■ **Set problem**
Please edit the rows below, starting with the line with "Task: Copy the Nom field value EduProxy" and going on through the line with "Action: tap(531, 314)", so that "Nom field" becomes "Name field" and nothing else changes. Leave the pictures out of your answer.

■ **Material for the task**
____

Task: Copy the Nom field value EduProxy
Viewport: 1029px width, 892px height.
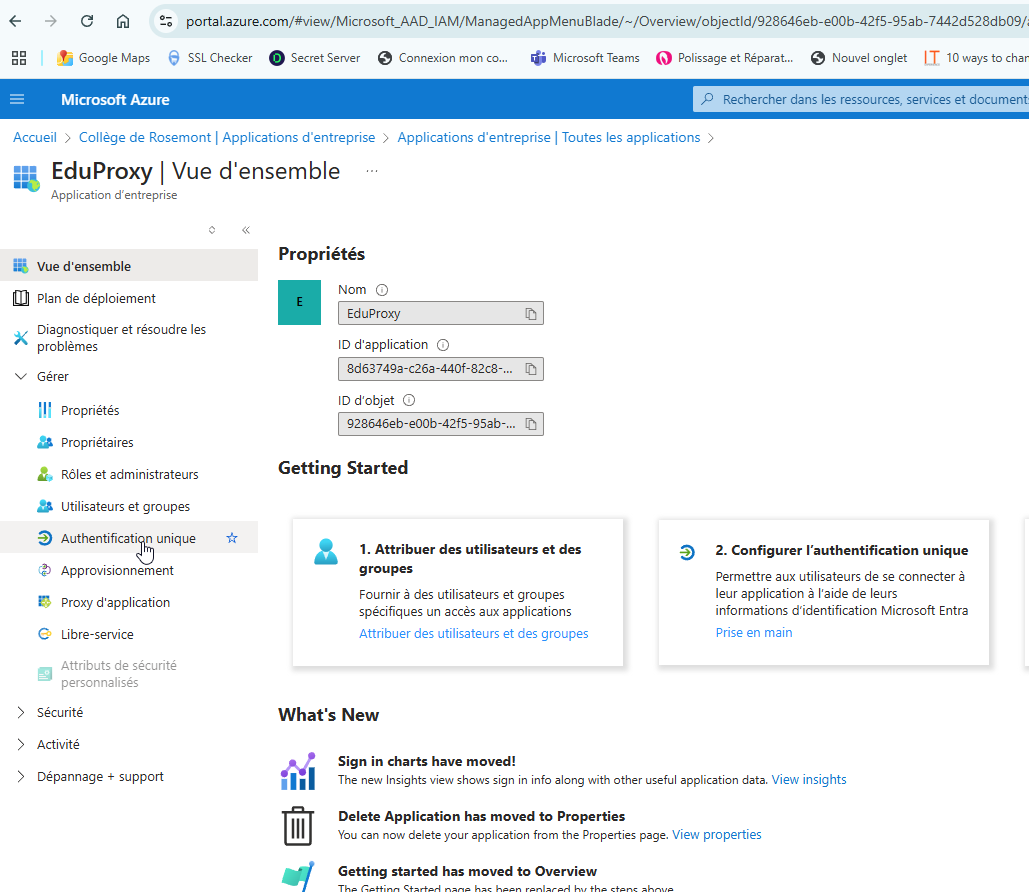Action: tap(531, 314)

____

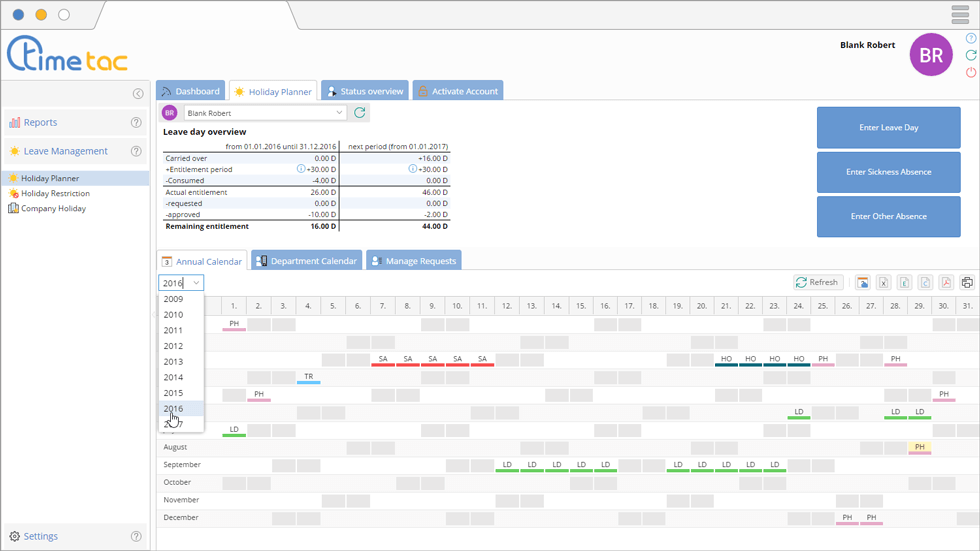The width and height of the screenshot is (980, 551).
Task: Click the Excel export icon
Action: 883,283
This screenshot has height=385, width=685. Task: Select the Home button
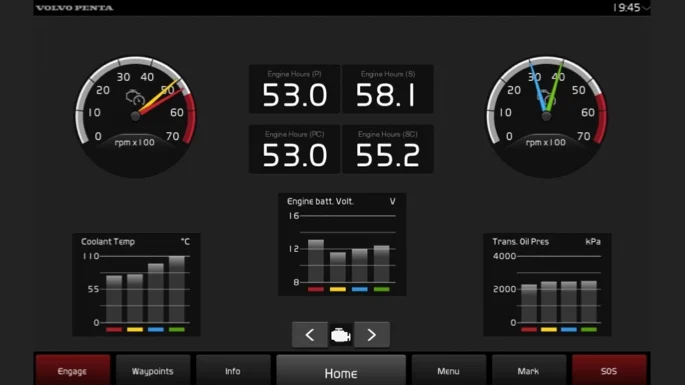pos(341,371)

____

■ **Expected answer**
Task: Copy the Name field value EduProxy
Viewport: 1029px width, 892px height.
Action: tap(531, 314)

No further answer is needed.